I opened an email the other day, surprised to hear from a person I hadn’t seen or talked to in more than forty years. The message was from my old friend John T, a person I had started the first grade with and had known through high school.

I remember John T in the first grade - I know, I’m old butnot senile just yet. Even at the age of five or six we were both mesmerized by cars. I remember manipulating a shrub growing in the schoolyard into a seat and stick-shift. We argued who would be the driver.

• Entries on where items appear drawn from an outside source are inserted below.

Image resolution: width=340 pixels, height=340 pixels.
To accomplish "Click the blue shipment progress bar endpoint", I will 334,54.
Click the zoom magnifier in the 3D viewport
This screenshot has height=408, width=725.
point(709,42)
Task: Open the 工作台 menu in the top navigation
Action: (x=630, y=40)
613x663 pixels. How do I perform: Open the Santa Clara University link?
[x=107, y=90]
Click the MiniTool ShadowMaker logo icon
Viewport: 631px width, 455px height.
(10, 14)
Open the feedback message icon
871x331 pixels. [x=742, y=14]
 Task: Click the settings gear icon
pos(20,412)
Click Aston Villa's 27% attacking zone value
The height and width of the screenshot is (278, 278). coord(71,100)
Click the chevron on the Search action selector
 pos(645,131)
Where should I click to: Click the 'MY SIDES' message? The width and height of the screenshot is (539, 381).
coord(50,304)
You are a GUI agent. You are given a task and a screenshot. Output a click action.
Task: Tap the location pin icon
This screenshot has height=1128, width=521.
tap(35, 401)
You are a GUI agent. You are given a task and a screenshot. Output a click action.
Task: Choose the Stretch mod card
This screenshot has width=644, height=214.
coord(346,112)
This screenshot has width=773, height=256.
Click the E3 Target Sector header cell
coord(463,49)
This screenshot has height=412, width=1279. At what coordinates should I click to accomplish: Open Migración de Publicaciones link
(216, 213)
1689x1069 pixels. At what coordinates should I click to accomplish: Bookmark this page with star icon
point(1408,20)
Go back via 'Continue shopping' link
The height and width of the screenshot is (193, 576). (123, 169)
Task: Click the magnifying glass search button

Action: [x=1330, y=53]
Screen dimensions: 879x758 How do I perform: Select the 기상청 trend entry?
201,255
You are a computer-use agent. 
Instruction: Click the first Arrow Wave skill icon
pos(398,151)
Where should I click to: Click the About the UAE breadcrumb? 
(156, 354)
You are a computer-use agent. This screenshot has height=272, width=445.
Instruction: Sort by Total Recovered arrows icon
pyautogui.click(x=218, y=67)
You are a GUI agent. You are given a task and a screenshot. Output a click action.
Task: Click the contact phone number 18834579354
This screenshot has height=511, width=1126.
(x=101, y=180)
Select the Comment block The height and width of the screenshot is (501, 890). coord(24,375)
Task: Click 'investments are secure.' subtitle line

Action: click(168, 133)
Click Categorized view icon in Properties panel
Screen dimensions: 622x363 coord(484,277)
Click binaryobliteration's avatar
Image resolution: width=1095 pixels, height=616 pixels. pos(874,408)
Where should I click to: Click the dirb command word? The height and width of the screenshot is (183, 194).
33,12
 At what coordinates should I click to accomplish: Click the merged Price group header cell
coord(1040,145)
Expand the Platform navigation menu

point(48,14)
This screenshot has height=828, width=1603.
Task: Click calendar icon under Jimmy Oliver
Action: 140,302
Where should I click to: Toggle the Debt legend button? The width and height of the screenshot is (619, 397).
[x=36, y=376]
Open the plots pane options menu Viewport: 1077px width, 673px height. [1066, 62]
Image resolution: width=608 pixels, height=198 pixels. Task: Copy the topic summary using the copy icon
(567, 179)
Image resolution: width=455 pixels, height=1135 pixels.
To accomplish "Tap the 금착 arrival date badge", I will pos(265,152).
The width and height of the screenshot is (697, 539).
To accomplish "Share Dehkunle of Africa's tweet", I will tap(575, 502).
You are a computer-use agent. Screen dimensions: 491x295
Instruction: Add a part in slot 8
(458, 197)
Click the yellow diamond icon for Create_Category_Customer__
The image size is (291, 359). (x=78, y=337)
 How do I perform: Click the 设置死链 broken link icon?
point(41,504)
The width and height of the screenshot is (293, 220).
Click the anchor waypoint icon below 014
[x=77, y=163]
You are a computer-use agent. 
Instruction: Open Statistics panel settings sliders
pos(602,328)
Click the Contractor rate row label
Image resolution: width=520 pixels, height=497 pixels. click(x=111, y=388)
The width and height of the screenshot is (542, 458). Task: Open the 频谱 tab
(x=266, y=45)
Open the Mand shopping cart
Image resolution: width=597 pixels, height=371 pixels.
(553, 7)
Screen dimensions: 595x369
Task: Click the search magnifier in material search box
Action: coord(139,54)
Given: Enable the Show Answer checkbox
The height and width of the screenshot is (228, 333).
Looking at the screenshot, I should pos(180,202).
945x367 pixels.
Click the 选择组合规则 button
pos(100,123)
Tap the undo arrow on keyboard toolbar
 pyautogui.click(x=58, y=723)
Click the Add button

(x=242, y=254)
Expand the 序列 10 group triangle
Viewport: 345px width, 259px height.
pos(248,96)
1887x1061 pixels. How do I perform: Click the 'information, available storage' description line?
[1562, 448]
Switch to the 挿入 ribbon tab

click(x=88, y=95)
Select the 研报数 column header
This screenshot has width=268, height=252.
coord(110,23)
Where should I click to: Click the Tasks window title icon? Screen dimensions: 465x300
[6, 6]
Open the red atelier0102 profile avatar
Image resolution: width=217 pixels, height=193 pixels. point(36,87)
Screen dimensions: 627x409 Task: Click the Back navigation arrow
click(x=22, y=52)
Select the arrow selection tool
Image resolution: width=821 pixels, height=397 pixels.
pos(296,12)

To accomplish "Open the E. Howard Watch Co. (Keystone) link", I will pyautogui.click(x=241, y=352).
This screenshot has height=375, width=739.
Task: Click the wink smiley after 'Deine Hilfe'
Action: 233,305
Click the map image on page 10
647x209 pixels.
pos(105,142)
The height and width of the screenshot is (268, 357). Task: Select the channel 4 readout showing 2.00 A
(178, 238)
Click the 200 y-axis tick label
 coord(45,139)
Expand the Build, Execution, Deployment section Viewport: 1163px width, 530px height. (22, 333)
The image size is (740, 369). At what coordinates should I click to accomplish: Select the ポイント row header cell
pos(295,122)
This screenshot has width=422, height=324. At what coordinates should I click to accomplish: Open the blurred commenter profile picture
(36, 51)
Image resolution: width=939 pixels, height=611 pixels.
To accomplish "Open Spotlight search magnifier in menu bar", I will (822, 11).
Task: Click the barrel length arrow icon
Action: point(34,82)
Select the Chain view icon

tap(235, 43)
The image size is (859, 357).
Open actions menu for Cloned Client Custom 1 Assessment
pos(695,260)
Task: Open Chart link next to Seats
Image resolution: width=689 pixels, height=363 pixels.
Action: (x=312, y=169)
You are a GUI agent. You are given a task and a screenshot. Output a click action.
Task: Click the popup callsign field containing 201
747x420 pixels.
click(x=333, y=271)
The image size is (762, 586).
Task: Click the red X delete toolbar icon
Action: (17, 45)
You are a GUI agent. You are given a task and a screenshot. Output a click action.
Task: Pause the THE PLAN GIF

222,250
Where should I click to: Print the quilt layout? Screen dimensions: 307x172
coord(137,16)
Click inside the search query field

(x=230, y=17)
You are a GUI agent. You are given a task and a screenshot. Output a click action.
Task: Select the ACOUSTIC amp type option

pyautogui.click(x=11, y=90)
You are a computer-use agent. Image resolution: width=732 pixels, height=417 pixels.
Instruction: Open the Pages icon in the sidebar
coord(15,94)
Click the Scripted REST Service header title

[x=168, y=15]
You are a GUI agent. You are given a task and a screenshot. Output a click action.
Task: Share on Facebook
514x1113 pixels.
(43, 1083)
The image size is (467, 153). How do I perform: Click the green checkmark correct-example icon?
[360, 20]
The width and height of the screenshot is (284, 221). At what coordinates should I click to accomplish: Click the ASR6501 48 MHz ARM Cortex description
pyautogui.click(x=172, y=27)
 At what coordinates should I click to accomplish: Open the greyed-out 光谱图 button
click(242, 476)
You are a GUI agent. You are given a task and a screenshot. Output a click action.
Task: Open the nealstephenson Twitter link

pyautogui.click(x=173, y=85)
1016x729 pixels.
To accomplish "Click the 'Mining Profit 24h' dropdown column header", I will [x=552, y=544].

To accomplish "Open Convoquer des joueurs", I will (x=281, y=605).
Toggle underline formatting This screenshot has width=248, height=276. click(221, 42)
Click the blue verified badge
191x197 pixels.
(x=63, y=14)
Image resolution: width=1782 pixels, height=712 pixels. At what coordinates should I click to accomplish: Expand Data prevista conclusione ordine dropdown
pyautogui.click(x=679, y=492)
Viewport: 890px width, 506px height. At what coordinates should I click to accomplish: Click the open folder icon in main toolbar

In the fifth grade, John and I were appointed SP’s - hall monitors. We wore white plastic belts that crossed over our shoulders and made us look like dorks. We had virtually no authority and the other kids simply laughed at us when we directed them to slow down, or issued any other inane order.

John and I lived about a mile apart. We both liked Frankie Valli and the Four Seasons. John, like practically everyone else in Vivian, including myself, lived close to the railroad tracks. I was a geologist at heart even then. I remember walking the tracks with him once, looking for rocks. I was off the berm, he was on the tracks, walking towards me. A train was bearing down on him, its whistle blowing. I yelled at the top of my lungs but he didn’t seem to hear me. He disappeared from view and I had to watch the long freight train pass before I learned his fate.

I expected to see his body parts strewn on the tracks. Instead, he came smiling out of the underbrush on the other side, apparently happy that he had scared the hell out of me.

Our parents both had ’59 Chevy’s the exact same color of blue and white. In the days of muscle cars, both of our Chevy’s were grossly underpowered; my parent’s station wagon was a small V-8, John’s parent’s an anemic six cylinder. There was a patch of gravel on the street beside my house. John loved to stop there and floor it, the sensation of slinging a few rocks his only answer to not being able to burn rubber. My parent’s car was no better.

John left for Louisiana Tech in Ruston after graduation. I went to Northeast in Monroe. I saw him briefly in 1968 when I was working in New Orleans for the summer, but not since. I haven’t, in fact, seen or heard from him until the recent email note.

Well, it’s good to reconnect. Old friends are your best friends but sometimes you never realize as much until you are as old as I.